At least nine more people lost their lives on Monday, according to official data.
The country’s disaster management organization reported that 1,559 people had died as a direct result of the floods themselves; this number does not include the deaths caused by sickness.
Malaria, dengue fever, diarrhea, and skin disorders have ravaged the flooded areas, particularly in the southern Sindh province, as flood waters have begun to drain, a process that officials warn may take two to six months in different areas.
Nine people died on Monday from gastroenteritis, acute diarrhea, and possible malaria, according to a report released by the province’s government on Tuesday.
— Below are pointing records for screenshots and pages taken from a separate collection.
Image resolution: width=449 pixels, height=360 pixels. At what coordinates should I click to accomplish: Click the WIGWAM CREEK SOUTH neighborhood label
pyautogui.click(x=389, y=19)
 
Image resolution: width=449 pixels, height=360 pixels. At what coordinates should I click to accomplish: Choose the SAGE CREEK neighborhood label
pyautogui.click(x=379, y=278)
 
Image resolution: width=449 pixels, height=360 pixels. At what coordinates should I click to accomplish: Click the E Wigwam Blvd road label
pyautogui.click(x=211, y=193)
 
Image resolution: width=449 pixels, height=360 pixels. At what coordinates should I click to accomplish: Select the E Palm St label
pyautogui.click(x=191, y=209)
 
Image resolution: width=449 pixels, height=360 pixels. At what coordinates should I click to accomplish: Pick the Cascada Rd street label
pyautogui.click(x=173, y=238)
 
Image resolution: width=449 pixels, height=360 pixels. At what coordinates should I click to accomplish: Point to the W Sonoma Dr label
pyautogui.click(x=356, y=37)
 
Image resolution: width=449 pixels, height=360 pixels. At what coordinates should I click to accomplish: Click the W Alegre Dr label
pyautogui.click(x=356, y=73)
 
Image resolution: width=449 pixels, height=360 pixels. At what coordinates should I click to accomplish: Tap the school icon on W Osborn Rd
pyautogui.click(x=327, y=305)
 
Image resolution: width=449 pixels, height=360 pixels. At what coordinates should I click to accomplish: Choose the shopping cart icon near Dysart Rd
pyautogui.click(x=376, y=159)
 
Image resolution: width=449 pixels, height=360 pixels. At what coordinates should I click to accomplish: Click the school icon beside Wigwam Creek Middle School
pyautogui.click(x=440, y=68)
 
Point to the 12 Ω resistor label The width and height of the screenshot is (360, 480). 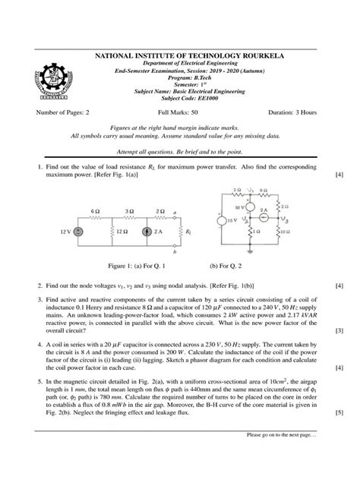click(x=115, y=231)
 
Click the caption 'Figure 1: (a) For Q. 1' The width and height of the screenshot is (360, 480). click(x=116, y=267)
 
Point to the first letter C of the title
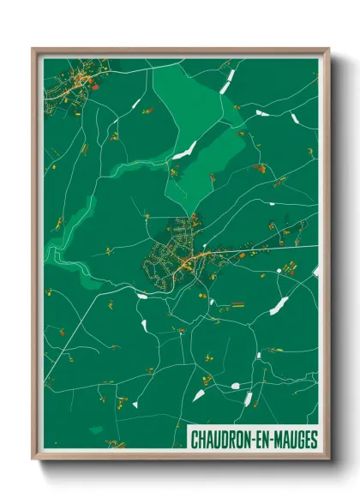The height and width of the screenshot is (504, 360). (x=193, y=439)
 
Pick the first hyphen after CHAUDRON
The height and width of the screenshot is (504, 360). (x=249, y=439)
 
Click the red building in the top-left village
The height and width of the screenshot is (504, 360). (x=95, y=86)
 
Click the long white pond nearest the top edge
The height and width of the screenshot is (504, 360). (x=228, y=82)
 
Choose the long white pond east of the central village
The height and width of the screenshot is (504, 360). (x=279, y=305)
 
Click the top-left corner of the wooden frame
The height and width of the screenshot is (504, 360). (x=33, y=49)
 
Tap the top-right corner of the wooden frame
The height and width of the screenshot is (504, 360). (x=327, y=49)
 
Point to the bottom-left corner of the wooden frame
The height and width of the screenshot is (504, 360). (x=33, y=459)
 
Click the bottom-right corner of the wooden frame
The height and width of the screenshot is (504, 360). (x=327, y=459)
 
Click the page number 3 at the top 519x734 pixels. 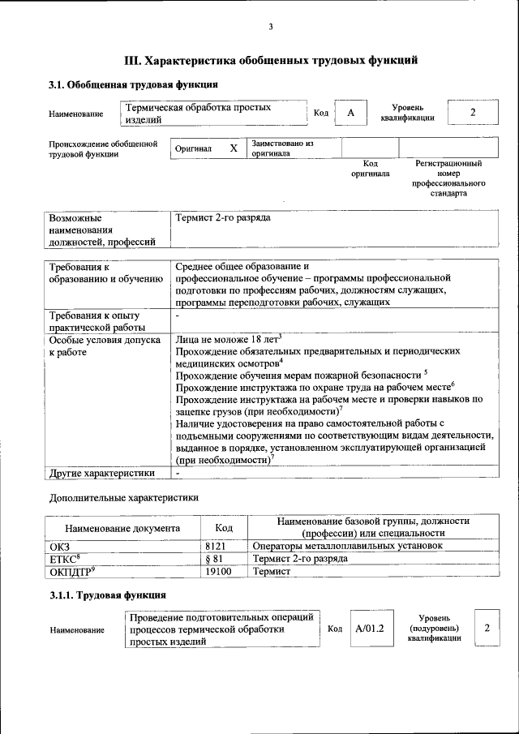[271, 28]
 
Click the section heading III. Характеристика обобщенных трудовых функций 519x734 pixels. [271, 60]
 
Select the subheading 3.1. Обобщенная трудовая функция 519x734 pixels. [133, 84]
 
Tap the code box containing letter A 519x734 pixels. [351, 113]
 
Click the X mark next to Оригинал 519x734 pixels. [234, 148]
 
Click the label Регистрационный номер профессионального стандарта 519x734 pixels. [448, 178]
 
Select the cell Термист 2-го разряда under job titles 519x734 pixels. [223, 218]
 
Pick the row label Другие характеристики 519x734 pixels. [101, 473]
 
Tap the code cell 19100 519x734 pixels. [219, 572]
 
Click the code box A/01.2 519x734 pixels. [369, 629]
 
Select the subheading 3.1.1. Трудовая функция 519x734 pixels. [108, 596]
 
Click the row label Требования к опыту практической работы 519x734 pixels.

Since July 1st, it has documented 318 deaths from various ailments.
According to the report, more than 72,000 people were treated on Monday in temporary or mobile hospitals in flood-affected areas.
The study stated that since July 1st, over 2.7 million patients have been seen at these centers.
Nearly 33 million people in Pakistan, a South Asian nation of 220 million, have been devastated by the flooding, which has destroyed homes, crops, bridges, highways, and livestock and caused $30 billion in damage.
The flooding was prompted by record monsoon rainfall and glacial melt in northern Pakistan.
Hundreds of thousands of evacuees are staying in open areas where they are at risk of contracting infections from stagnant water.
It has been reported that they require immediate access to medical care, sanitation facilities, clean water, and food.
They are in a “beyond grim” scenario, according to UNICEF.
According to the report, at least 3.4 million girls and boys still require urgent, life-saving assistance.
Throughout July and August, the country received 391 mm (15.4 inches) of rain, or almost 190% more than the 30-year normal, thanks to an early onset and extended monsoon phase. The southern province of Sindh saw an extreme increase in precipitation, with totals 466% above normal.